If you’re sick, stay home! The flu is spread when an infected individual coughs and sneezes. Once it is in the environment, the rest of us can get from handshakes, by simply being in close contact with someone who is infected, or by touching contaminated surfaces. If you come down with flu-like symptoms, stay home (away from other people) until at least 24 hours after your fever has naturally resolved.
Wash your hands frequently. Frequent hand washing is a simple activity to avoid a multitude of infections – including the seasonal flu, swine flu and the common cold. Wash your hands well using soap and water; alcohol-based hand gels are a good alternative when you are away from a sink. Avoid touching your eyes, nose and mouth, as these are the routes of entry for cold and flu viruses into the body.
“Eat right and sleep tight. Stay hydrated.” Diet and sleep patterns have a profound effect on your body’s ability to fight infection and disease. Eating green, red and yellow fruits and vegetables and sleeping a minimum of 8 hours a night boosts your body’s immune system. A healthy adult needs to drink about 64 ounces of water each day.
Stay calm and don’t panic. Pandemics can be scary times – but rest assured the federal, state and county governments and Duke University Health System are all working together to address this pandemic. Duke Medicine is committed to helping you and your families stay healthy this cold and flu season. Please do not hesitate to visit www.dukehealth.org/flu for updates on the flu season, or contact your health care provider with questions.

William J. Fulkerson, MD

H1N1 Flu prevention

Gov.
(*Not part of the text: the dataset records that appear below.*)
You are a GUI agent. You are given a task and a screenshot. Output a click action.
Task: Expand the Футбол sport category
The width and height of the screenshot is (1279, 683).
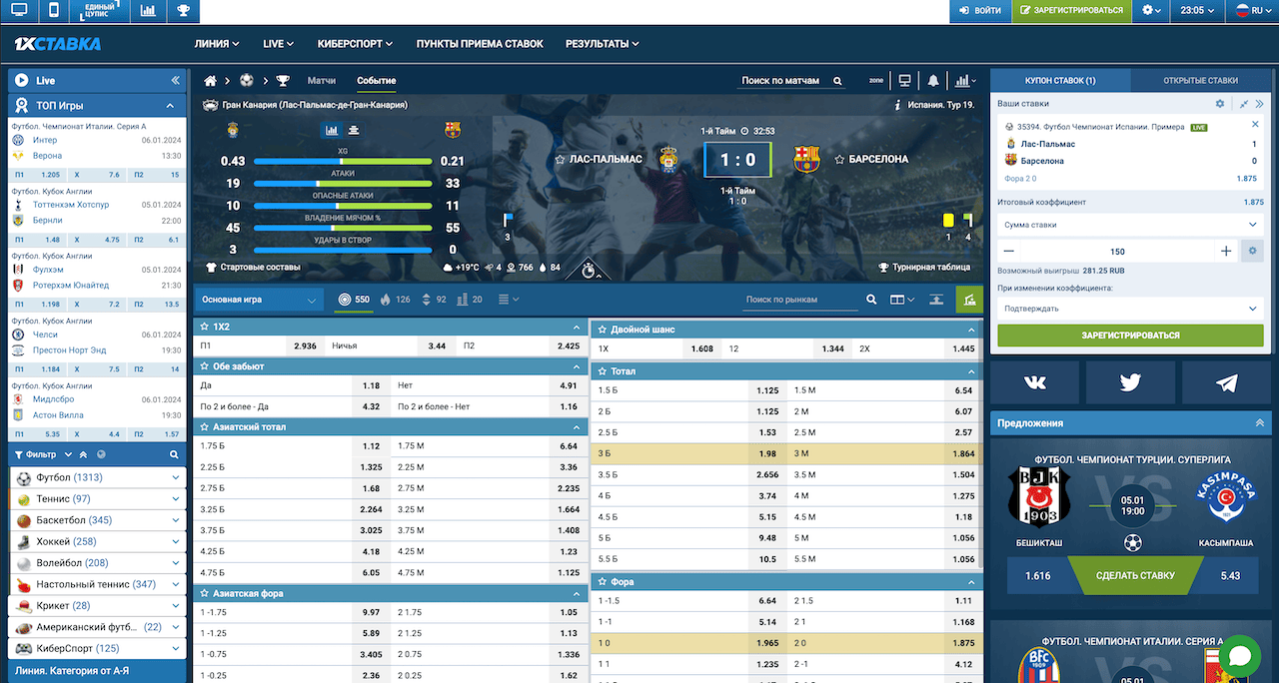(176, 477)
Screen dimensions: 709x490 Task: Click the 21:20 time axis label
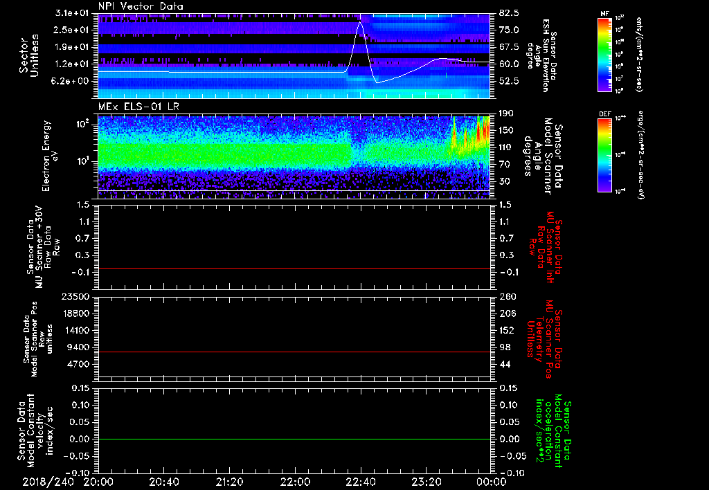(229, 482)
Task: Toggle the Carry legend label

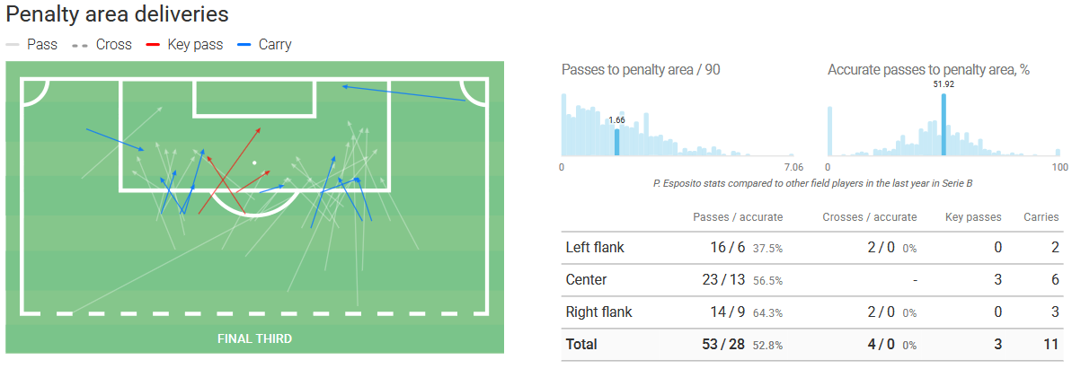Action: coord(275,44)
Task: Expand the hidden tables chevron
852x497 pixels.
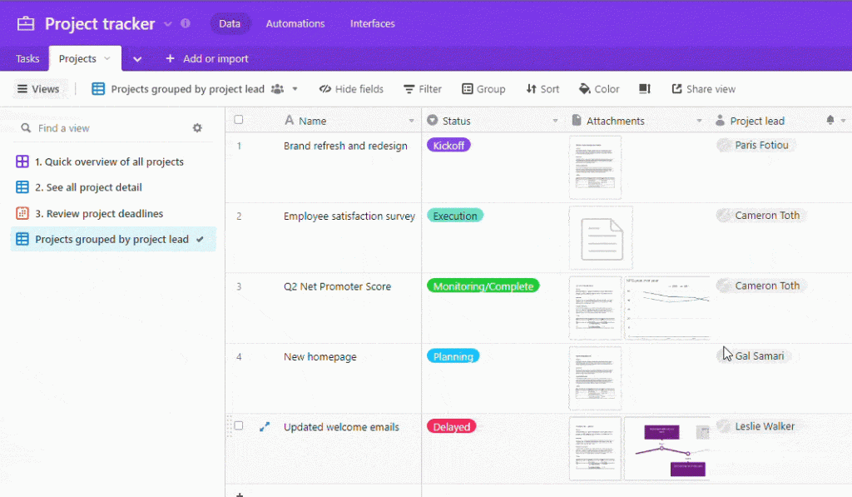Action: pyautogui.click(x=137, y=58)
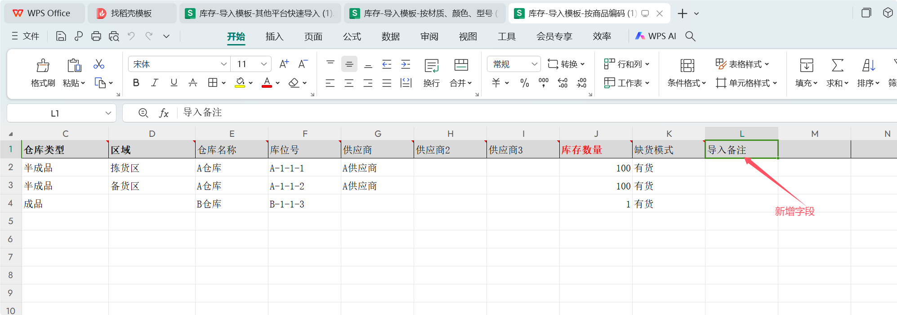This screenshot has width=897, height=315.
Task: Click the Wrap Text (换行) icon
Action: 431,66
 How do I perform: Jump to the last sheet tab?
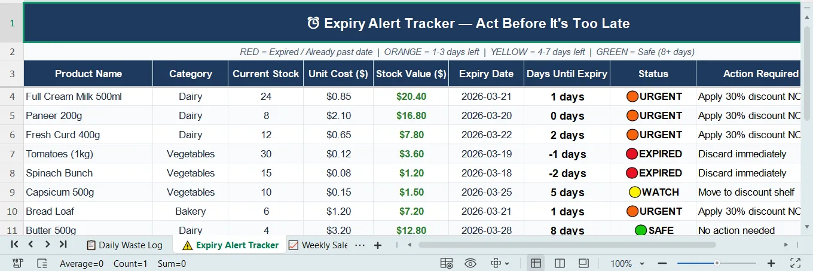(63, 244)
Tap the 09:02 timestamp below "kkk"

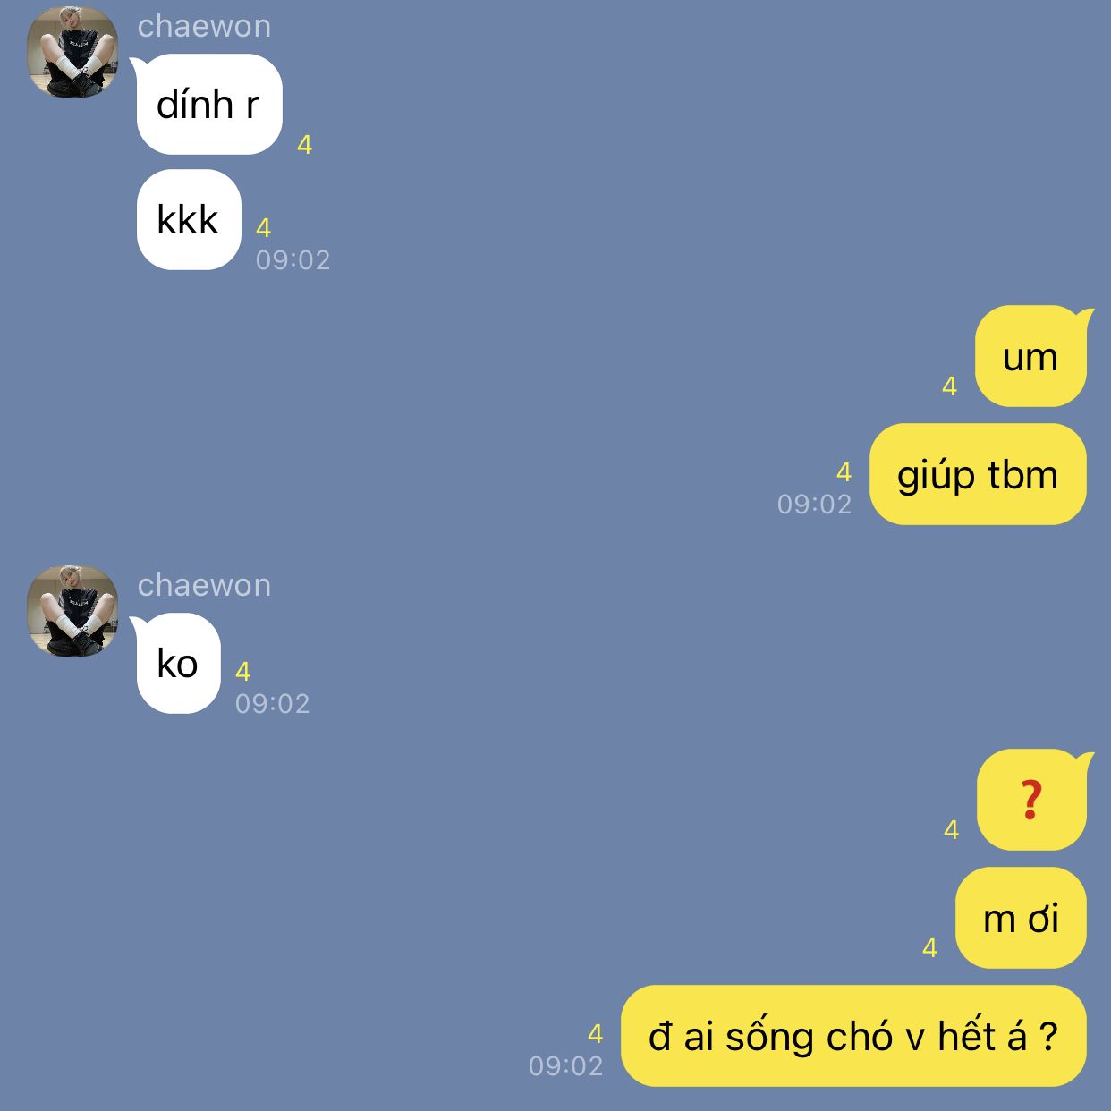click(x=293, y=260)
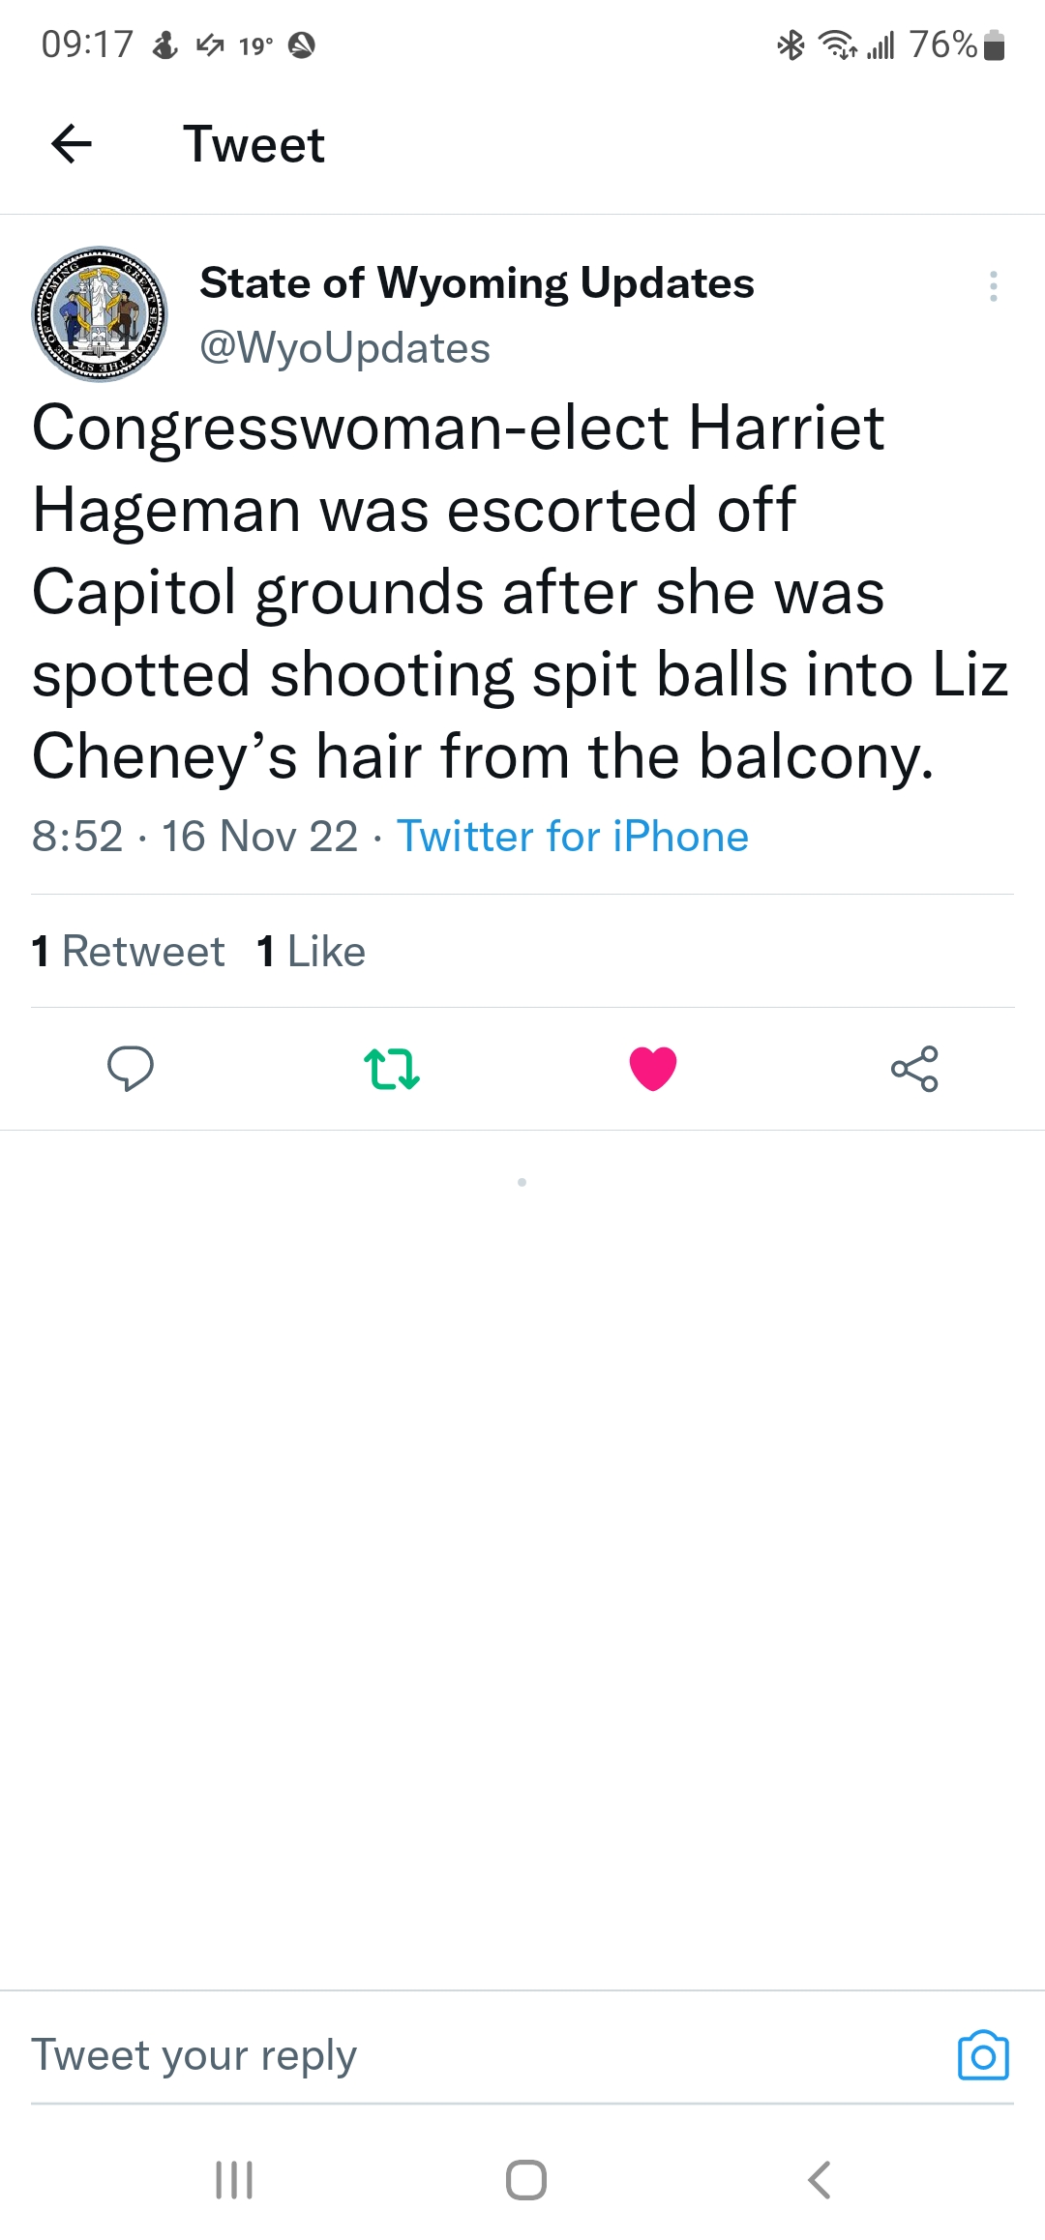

Bev Perdue on Tuesday called on North Carolina residents to re-dedicate themselves to following good prevention practices as the number of influenza cases are expected to rise with the beginning of the school year and the arrival of flu season.
“Parents, students and teachers can help prevent the seasonal flu and H1N1 flu from spreading by getting vaccinated, practicing good hygiene and keeping themselves healthy,” Perdue said. “I don’t want folks to be scared about the flu, but I do want every North Carolinian to be vigilant and prepared.”
Everyone should follow standard health precautions as a first line of prevention;

  • Cover your nose and mouth with a tissue when you cough or sneeze. Throw the tissue in the trash after you use it.
  • If you don’t have a tissue, cough or sneeze into your upper sleeve, not your hands.
  • Wash your hands often with soap and water, especially after you cough or sneeze. Alcohol-based hand cleaners are also effective.
  • Avoid touching your eyes, nose or mouth. Germs spread this way.
  • Try to avoid close contact with sick people.
  • If you have flu-like symptoms, stay home from work or school and limit contact with others to keep from making them sick.
  • Get the seasonal flu vaccine now and the H1N1 vaccine when it becomes available.